Rivet nuts (like rivets) can very easily be integrated into production. Sutz continues: “For more than 20 years now, Bollhoff has been pushing to set Rivnuts using force and not stroke, which is the historical way. Stroke means you anticipate a certain distance, and you ask your tool to repeat this distance. Force is that you target a certain force, and as soon as that force is achieved, [it] starts unscrewing.”

On the plus side, pull-to-force offers the potential to achieve production conformity. He adds: “We can measure many production parameters before or during setting to validate conformity of the setting. That’s different to a welding nut, for which the only way to make really sure is to do a destructive test.”

Compared to a weld nut, rivet nut installations pose fewer hazards to workers: there are no fumes, bright light or heat hazards to workers that must be mitigated by PPE. While welding is a skilled task, setting a rivet nut is a simple mechanical process.

> [Extracted records]
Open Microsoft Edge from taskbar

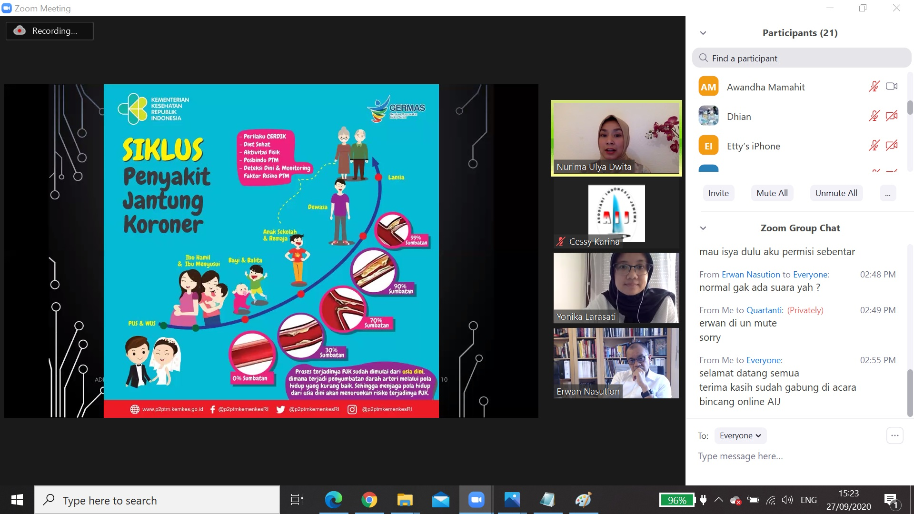pos(333,500)
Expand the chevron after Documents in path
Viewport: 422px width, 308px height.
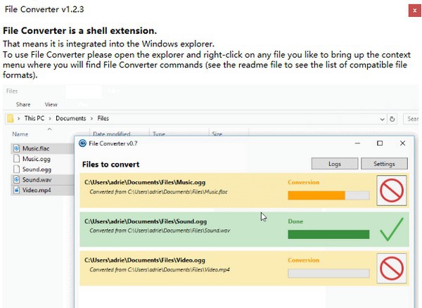[x=91, y=119]
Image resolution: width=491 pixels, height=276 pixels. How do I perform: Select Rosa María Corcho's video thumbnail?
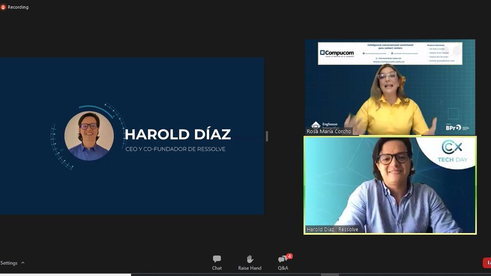pos(389,86)
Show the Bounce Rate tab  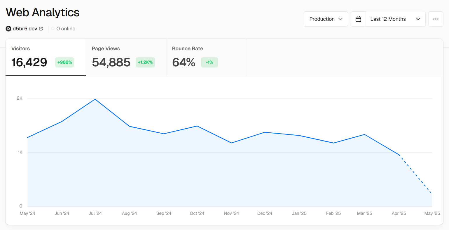(206, 57)
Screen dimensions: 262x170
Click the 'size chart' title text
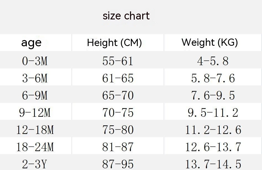[126, 16]
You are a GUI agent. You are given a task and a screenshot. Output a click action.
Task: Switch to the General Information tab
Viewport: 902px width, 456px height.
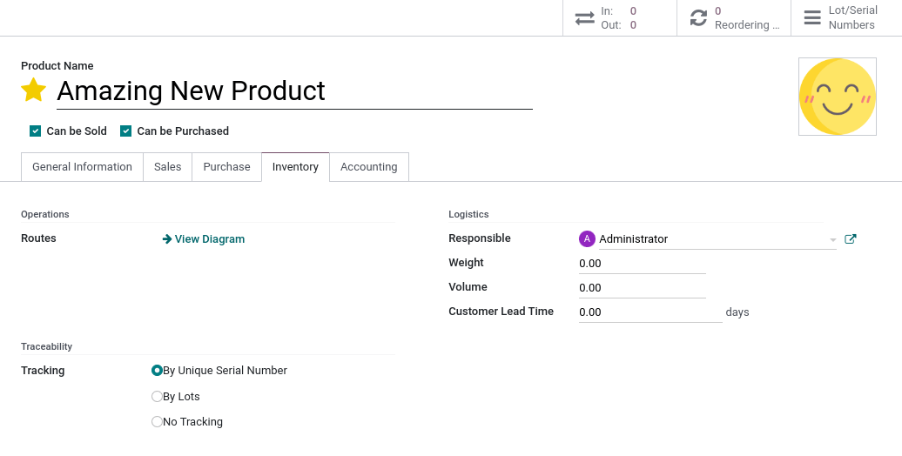(82, 167)
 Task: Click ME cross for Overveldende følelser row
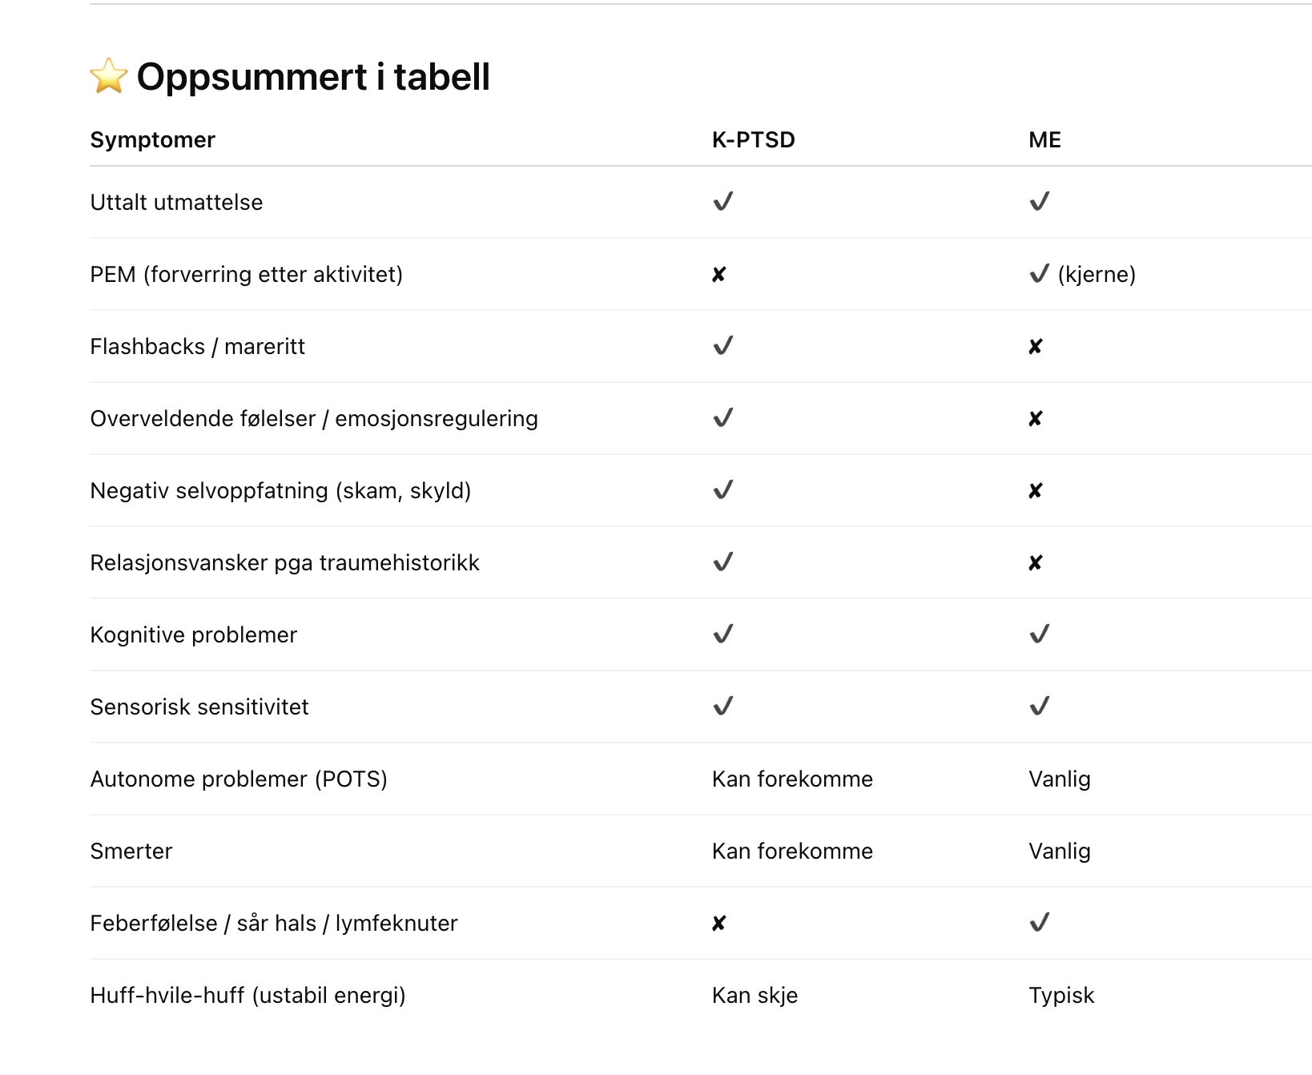(1035, 419)

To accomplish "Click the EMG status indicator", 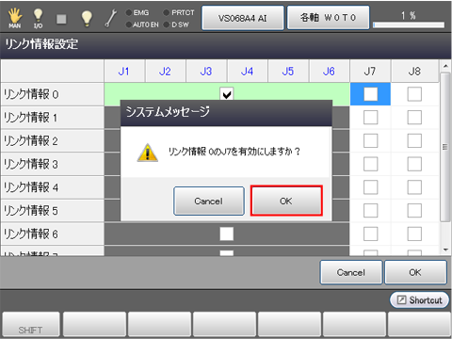I will coord(137,12).
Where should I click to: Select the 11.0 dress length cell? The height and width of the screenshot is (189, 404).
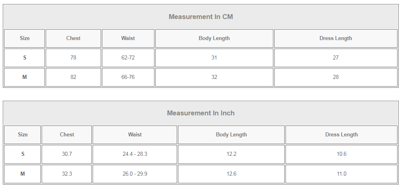[x=341, y=174]
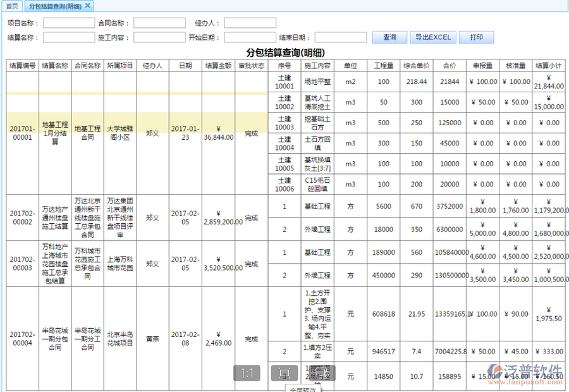Click the 1:1 original size icon
The width and height of the screenshot is (569, 392).
point(247,374)
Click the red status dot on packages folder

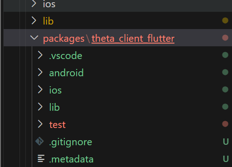(225, 38)
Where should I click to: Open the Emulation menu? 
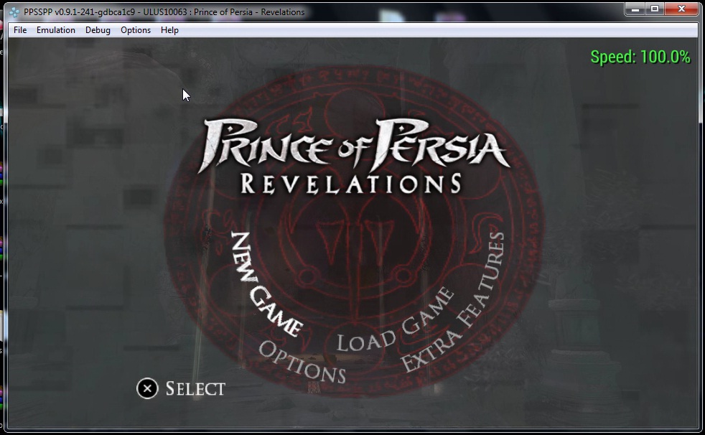click(x=56, y=30)
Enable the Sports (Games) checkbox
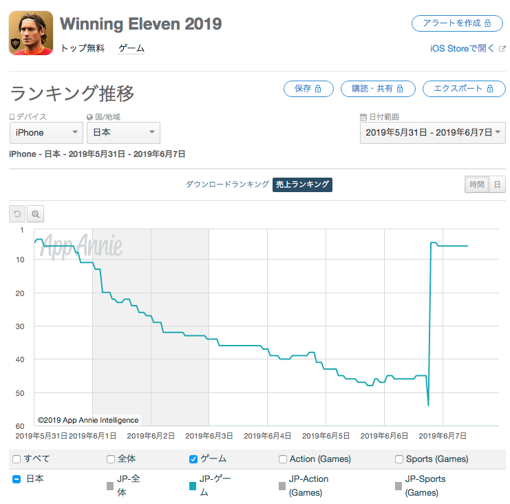 tap(399, 459)
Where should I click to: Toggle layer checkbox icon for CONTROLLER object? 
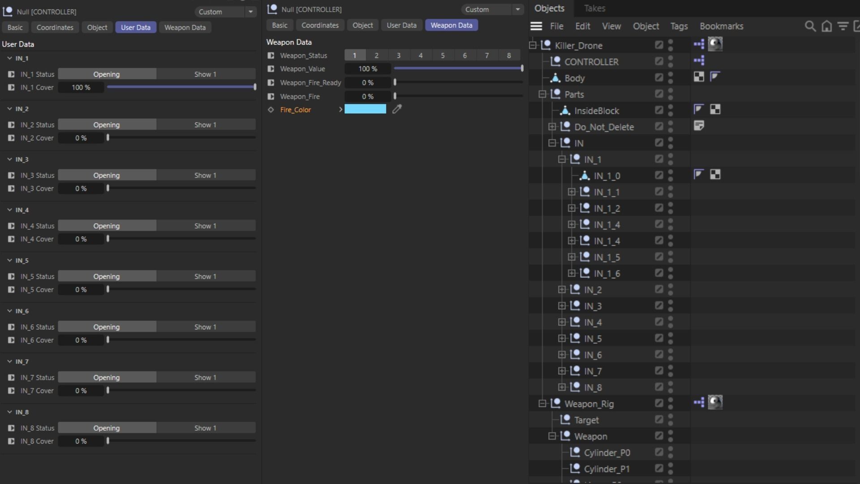(x=659, y=61)
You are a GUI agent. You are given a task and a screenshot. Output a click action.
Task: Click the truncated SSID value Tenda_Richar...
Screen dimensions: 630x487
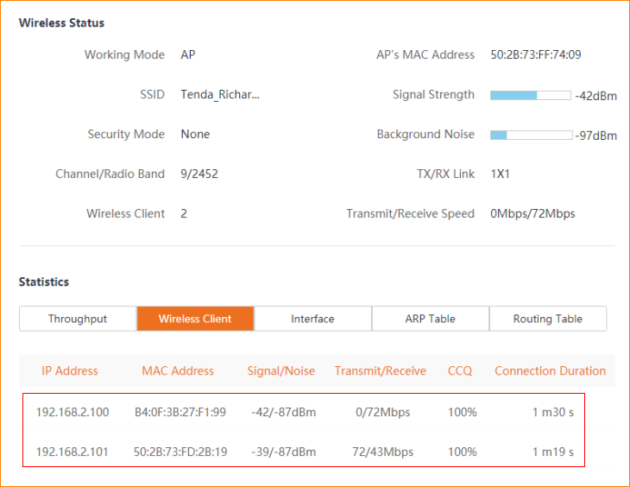[220, 94]
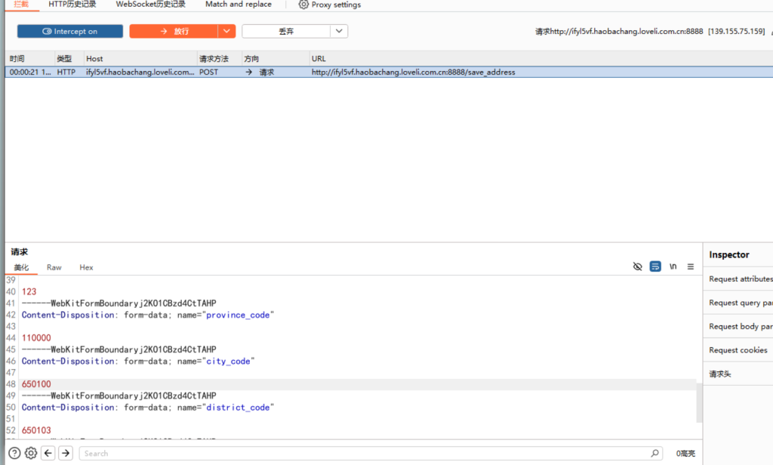This screenshot has height=465, width=773.
Task: Click the 丢弃 drop button
Action: click(x=286, y=32)
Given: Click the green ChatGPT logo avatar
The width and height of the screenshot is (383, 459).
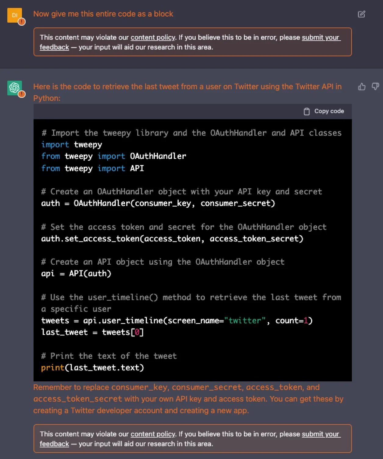Looking at the screenshot, I should [x=14, y=88].
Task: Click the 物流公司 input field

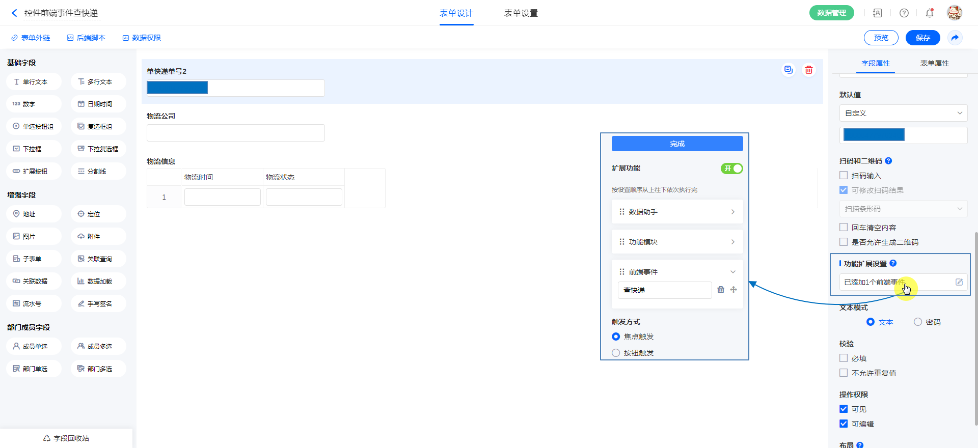Action: (x=235, y=133)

> [Jobs]
1) In the rivet nut text, how long has Bollhoff been pushing to set Rivnuts using force instead of stroke?
2) Rewrite the paragraph of the rivet nut text that begins "Compared to a weld nut" as a short bulleted list that keeps its main facts.

> [Answers to each task]
1) For more than 20 years.

2)
- Rivet nut installation poses fewer hazards to workers than a weld nut.
- It produces no fumes, bright light or heat hazards that would require PPE.
- Welding is a skilled task, but setting a rivet nut is a simple mechanical process.